(How to complete this task): Send back every record exactly.

*** Task data ***

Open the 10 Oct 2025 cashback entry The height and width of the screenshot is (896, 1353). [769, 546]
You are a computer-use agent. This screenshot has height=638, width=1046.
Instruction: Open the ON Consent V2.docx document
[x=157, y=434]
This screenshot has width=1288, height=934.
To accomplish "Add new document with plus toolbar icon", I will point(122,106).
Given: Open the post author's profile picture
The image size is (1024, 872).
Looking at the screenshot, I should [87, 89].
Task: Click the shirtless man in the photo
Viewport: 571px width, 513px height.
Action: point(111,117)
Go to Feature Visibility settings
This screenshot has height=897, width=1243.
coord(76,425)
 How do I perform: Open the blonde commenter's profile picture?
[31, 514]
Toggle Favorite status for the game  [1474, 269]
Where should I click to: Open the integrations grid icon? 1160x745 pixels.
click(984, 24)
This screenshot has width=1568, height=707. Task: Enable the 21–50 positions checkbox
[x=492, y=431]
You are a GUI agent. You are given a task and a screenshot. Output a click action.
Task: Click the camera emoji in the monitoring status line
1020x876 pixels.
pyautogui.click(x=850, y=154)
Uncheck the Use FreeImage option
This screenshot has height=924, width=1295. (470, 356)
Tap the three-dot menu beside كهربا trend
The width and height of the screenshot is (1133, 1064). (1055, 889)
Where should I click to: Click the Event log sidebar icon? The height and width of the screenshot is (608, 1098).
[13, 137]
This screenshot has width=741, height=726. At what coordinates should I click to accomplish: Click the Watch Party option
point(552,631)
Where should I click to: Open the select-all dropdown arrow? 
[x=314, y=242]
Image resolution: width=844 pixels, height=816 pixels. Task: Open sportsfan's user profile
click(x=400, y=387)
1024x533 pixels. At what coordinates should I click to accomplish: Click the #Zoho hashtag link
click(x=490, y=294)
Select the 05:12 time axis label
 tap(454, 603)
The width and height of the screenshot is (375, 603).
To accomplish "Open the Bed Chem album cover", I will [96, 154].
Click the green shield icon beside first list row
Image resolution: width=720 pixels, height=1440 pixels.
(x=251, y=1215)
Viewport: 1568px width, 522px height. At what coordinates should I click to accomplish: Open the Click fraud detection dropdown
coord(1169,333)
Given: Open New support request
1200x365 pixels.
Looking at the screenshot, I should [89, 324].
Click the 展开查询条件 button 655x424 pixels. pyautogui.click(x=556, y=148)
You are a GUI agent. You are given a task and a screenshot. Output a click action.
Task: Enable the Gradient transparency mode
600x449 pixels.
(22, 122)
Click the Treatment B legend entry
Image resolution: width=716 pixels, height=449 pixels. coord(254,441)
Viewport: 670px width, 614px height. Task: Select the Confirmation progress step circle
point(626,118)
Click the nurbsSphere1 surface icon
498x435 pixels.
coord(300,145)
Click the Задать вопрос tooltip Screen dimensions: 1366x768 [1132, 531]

*** End of Task data ***

(Solution to this exercise):
Open the 10 Oct 2025 cashback entry The height and width of the screenshot is (896, 1353). [769, 546]
You are a computer-use agent. This screenshot has height=638, width=1046.
Instruction: Open the ON Consent V2.docx document
[x=157, y=434]
This screenshot has width=1288, height=934.
To accomplish "Add new document with plus toolbar icon", I will point(122,106).
Given: Open the post author's profile picture
The image size is (1024, 872).
Looking at the screenshot, I should [87, 89].
Task: Click the shirtless man in the photo
Viewport: 571px width, 513px height.
Action: point(111,117)
Go to Feature Visibility settings
This screenshot has height=897, width=1243.
coord(76,425)
 How do I perform: Open the blonde commenter's profile picture?
[31, 514]
Toggle Favorite status for the game  [1474, 269]
Where should I click to: Open the integrations grid icon? 1160x745 pixels.
click(984, 24)
This screenshot has width=1568, height=707. Task: Enable the 21–50 positions checkbox
[x=492, y=431]
You are a GUI agent. You are given a task and a screenshot. Output a click action.
Task: Click the camera emoji in the monitoring status line
1020x876 pixels.
pyautogui.click(x=850, y=154)
Uncheck the Use FreeImage option
This screenshot has height=924, width=1295. (470, 356)
Tap the three-dot menu beside كهربا trend
The width and height of the screenshot is (1133, 1064). (1055, 889)
Where should I click to: Click the Event log sidebar icon? The height and width of the screenshot is (608, 1098).
[13, 137]
This screenshot has width=741, height=726. At what coordinates should I click to accomplish: Click the Watch Party option
point(552,631)
Where should I click to: Open the select-all dropdown arrow? 
[x=314, y=242]
Image resolution: width=844 pixels, height=816 pixels. Task: Open sportsfan's user profile
click(x=400, y=387)
1024x533 pixels. At what coordinates should I click to accomplish: Click the #Zoho hashtag link
click(x=490, y=294)
Select the 05:12 time axis label
 tap(454, 603)
The width and height of the screenshot is (375, 603).
To accomplish "Open the Bed Chem album cover", I will [96, 154].
Click the green shield icon beside first list row
Image resolution: width=720 pixels, height=1440 pixels.
(x=251, y=1215)
Viewport: 1568px width, 522px height. At what coordinates should I click to accomplish: Open the Click fraud detection dropdown
coord(1169,333)
Given: Open New support request
1200x365 pixels.
Looking at the screenshot, I should [89, 324].
Click the 展开查询条件 button 655x424 pixels. pyautogui.click(x=556, y=148)
You are a GUI agent. You are given a task and a screenshot. Output a click action.
Task: Enable the Gradient transparency mode
600x449 pixels.
(22, 122)
Click the Treatment B legend entry
Image resolution: width=716 pixels, height=449 pixels. coord(254,441)
Viewport: 670px width, 614px height. Task: Select the Confirmation progress step circle
point(626,118)
Click the nurbsSphere1 surface icon
498x435 pixels.
coord(300,145)
Click the Задать вопрос tooltip Screen dimensions: 1366x768 [1132, 531]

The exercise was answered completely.